# [Listed records]
___

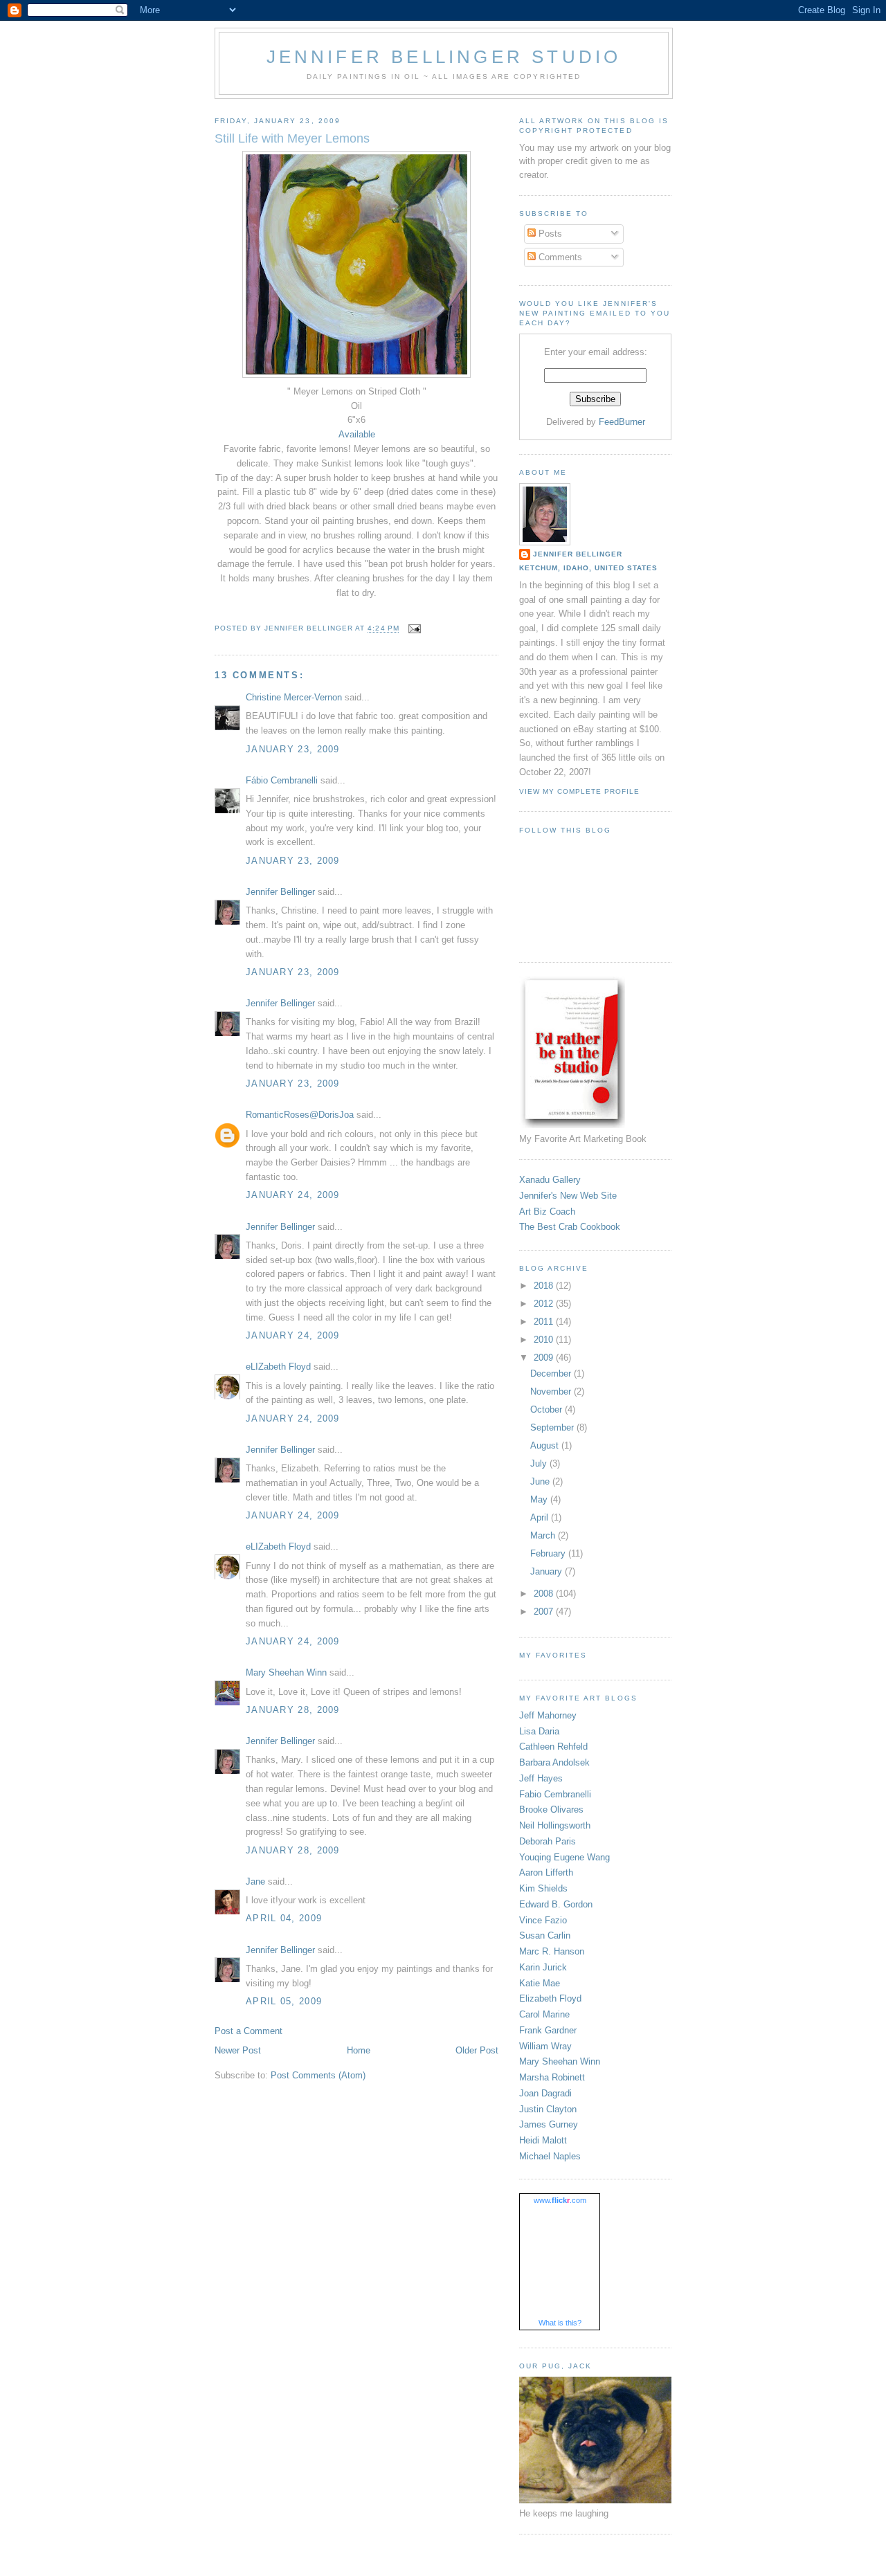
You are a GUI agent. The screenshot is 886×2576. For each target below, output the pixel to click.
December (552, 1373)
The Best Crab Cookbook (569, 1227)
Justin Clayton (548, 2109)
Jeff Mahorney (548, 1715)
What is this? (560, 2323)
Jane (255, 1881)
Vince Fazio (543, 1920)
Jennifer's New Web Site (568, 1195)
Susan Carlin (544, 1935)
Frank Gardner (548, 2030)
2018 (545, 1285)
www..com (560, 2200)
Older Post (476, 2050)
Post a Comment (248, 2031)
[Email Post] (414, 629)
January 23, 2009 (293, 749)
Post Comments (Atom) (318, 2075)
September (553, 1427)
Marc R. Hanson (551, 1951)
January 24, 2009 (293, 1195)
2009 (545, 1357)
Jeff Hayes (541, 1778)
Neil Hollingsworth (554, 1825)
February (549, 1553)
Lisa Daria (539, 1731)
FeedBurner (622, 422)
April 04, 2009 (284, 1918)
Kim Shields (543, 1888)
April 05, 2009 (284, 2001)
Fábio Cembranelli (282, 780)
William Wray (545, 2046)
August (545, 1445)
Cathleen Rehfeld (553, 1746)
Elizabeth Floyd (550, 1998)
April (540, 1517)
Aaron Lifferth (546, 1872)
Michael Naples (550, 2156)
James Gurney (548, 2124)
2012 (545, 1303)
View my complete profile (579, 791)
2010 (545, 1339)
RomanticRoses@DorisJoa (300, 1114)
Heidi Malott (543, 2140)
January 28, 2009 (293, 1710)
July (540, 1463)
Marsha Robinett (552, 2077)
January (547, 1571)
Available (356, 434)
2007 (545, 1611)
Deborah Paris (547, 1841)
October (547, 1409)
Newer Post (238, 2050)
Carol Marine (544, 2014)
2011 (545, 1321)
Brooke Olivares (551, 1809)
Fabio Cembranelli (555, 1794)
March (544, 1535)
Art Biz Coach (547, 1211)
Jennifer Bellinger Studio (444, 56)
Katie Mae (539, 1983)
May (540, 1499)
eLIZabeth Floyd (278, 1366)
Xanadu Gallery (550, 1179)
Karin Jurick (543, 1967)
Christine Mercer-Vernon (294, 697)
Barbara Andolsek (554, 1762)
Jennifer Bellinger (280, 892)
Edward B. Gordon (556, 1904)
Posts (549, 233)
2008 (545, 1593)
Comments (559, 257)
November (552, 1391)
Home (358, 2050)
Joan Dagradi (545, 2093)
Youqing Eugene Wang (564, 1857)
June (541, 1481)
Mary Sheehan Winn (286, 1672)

___

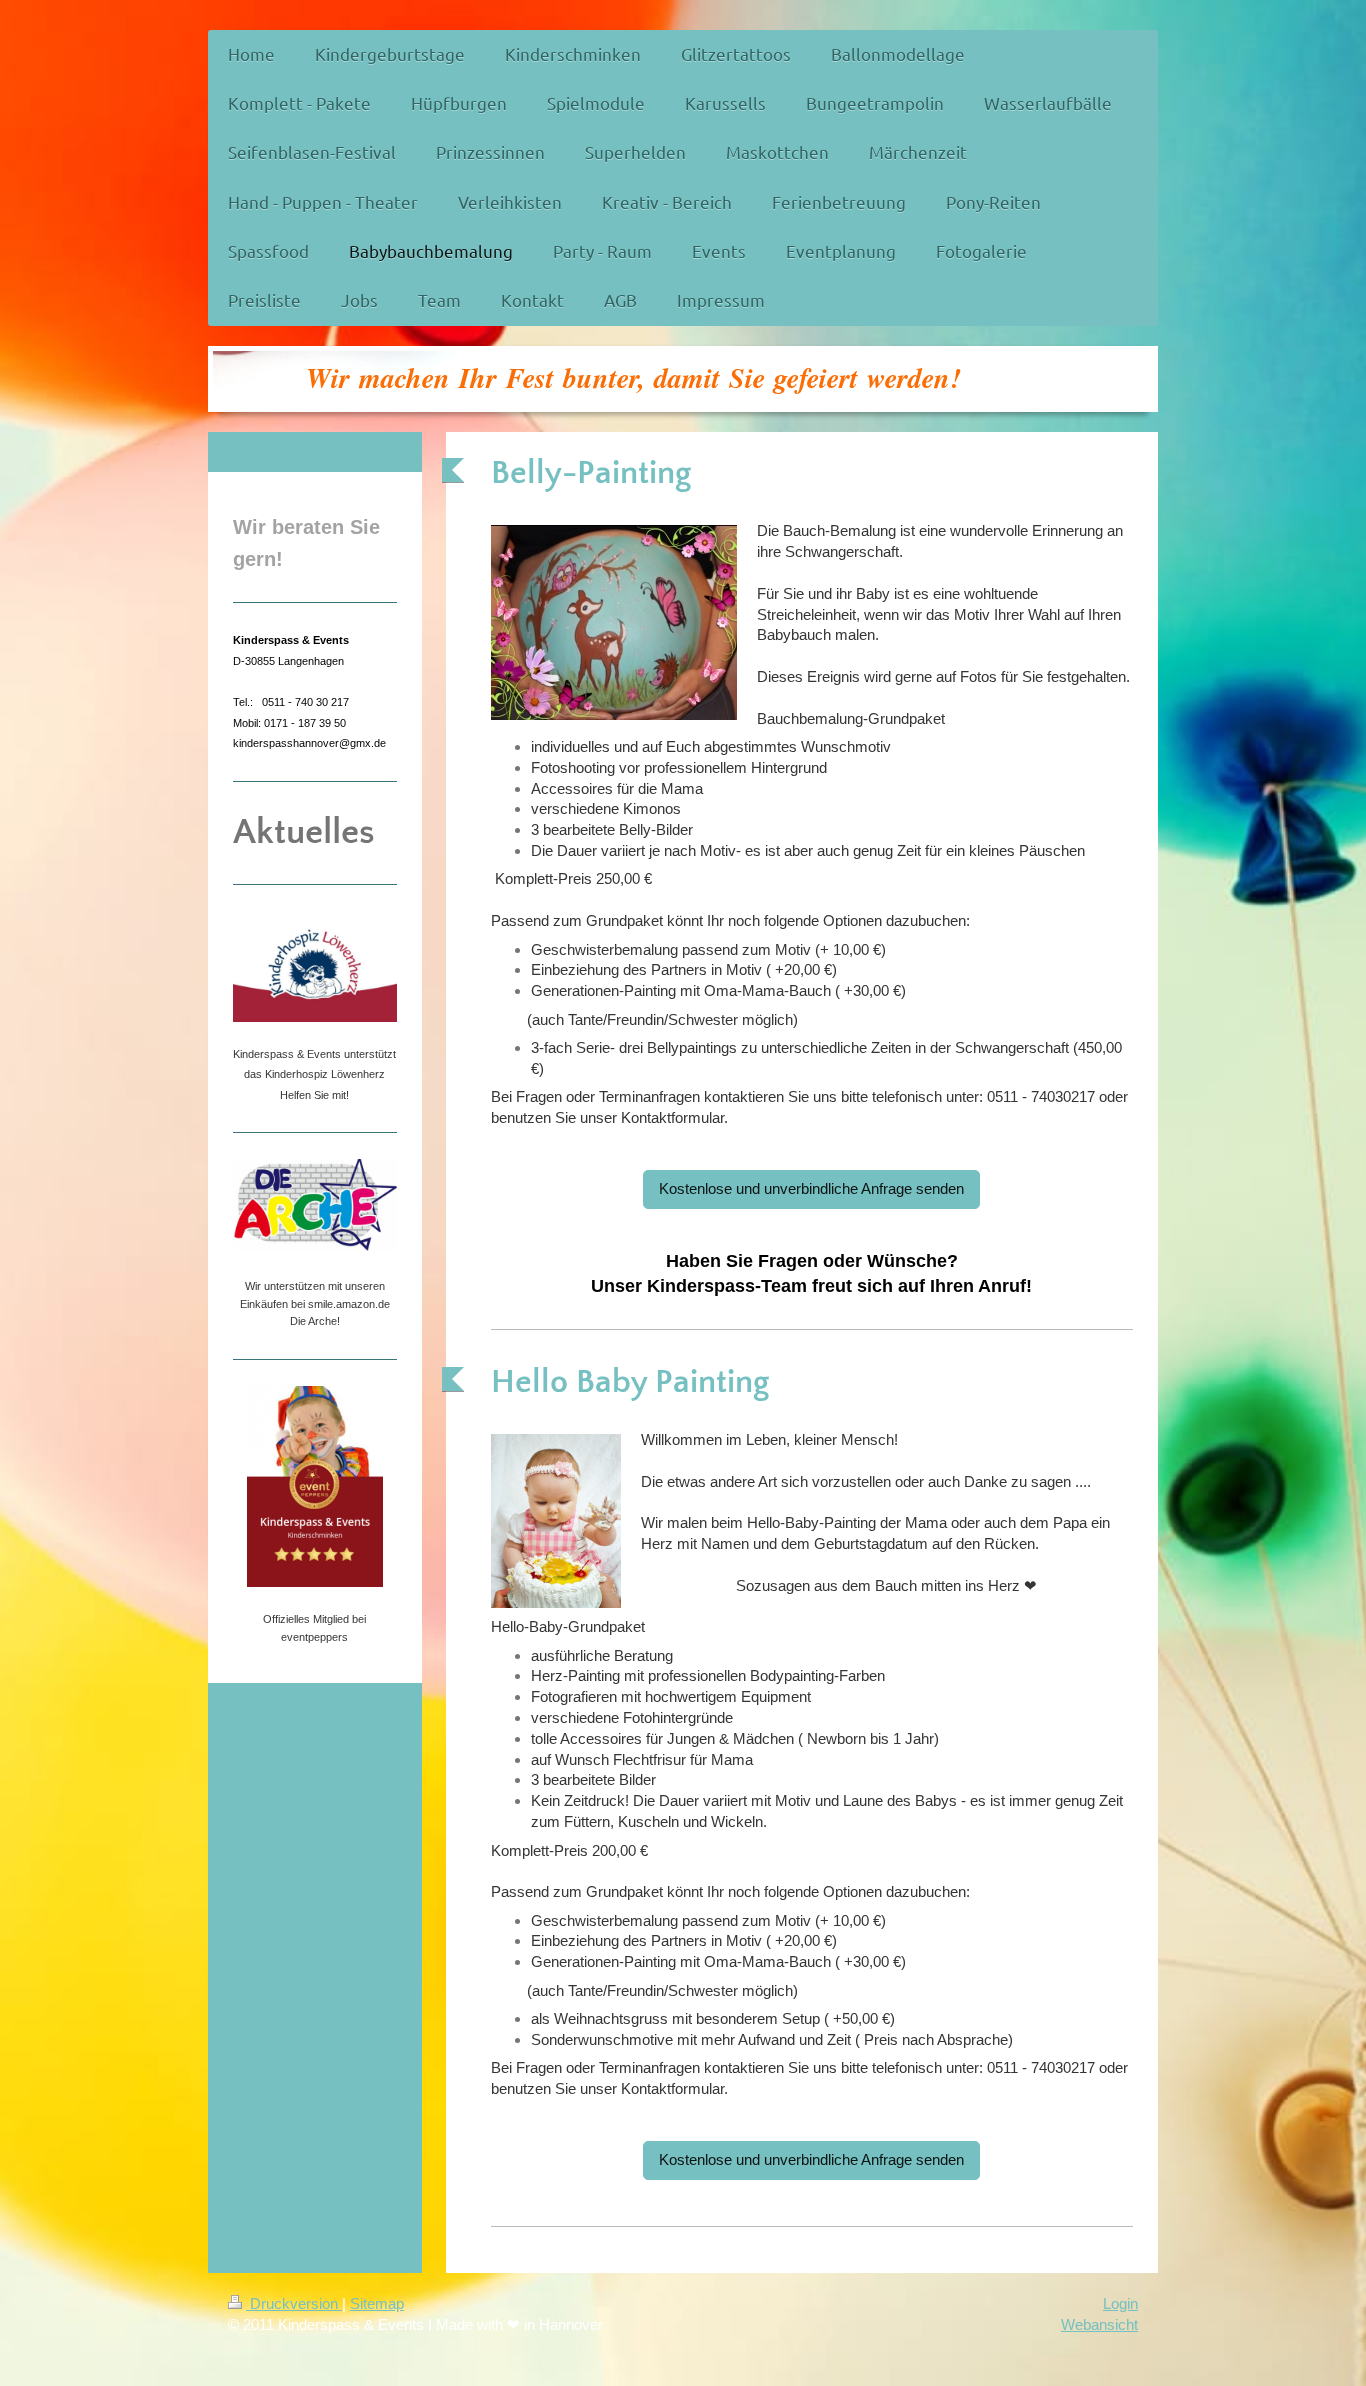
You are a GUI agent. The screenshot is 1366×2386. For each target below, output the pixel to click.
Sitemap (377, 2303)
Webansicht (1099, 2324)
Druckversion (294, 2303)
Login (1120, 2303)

___

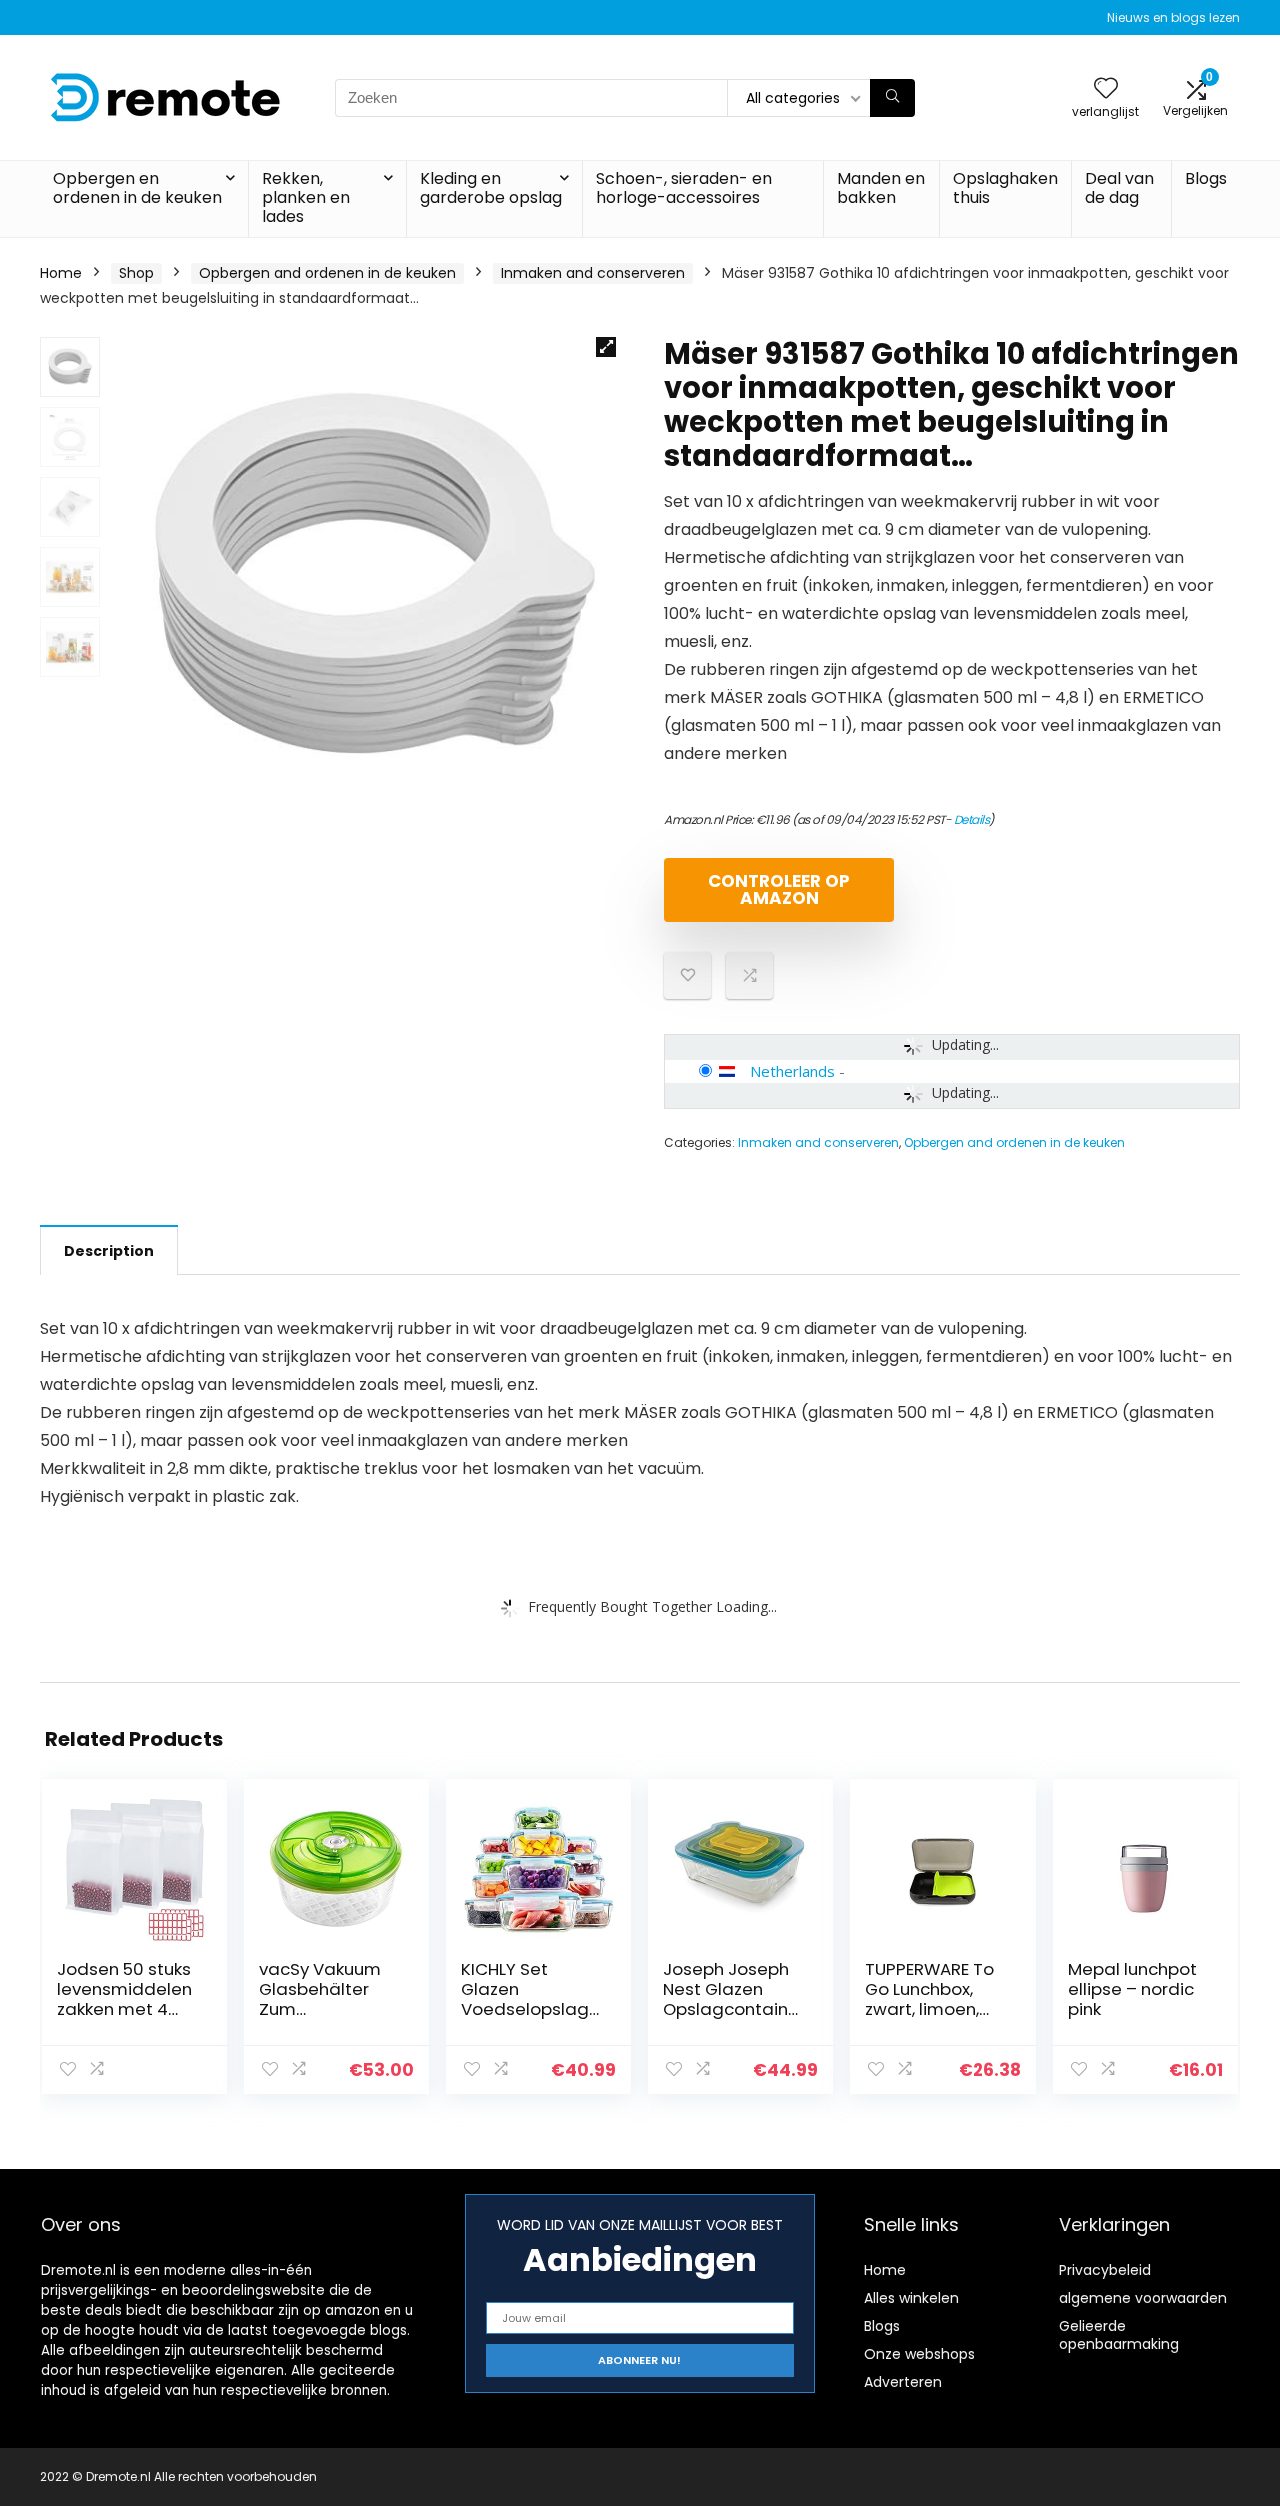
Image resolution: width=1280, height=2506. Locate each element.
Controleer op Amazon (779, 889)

___

# [Exercise objective]
Would you please repeat exactly the lines above, starting at the line with "Jennifer's New Web Site (568, 1195)" and stopping at the line with "William Wray (545, 2046)", both included?

# [Exercise solution]
Jennifer's New Web Site (568, 1195)
Susan Carlin (544, 1935)
Frank Gardner (548, 2030)
2018 (545, 1285)
www..com (560, 2200)
Older Post (476, 2050)
Post a Comment (248, 2031)
[Email Post] (414, 629)
January 23, 2009 (293, 749)
Post Comments (Atom) (318, 2075)
September (553, 1427)
Marc R. Hanson (551, 1951)
January 24, 2009 (293, 1195)
2009 (545, 1357)
Jeff Hayes (541, 1778)
Neil Hollingsworth (554, 1825)
February (549, 1553)
Lisa Daria (539, 1731)
FeedBurner (622, 422)
April 04, 2009 (284, 1918)
Kim Shields (543, 1888)
April 05, 2009 (284, 2001)
Fábio Cembranelli (282, 780)
William Wray (545, 2046)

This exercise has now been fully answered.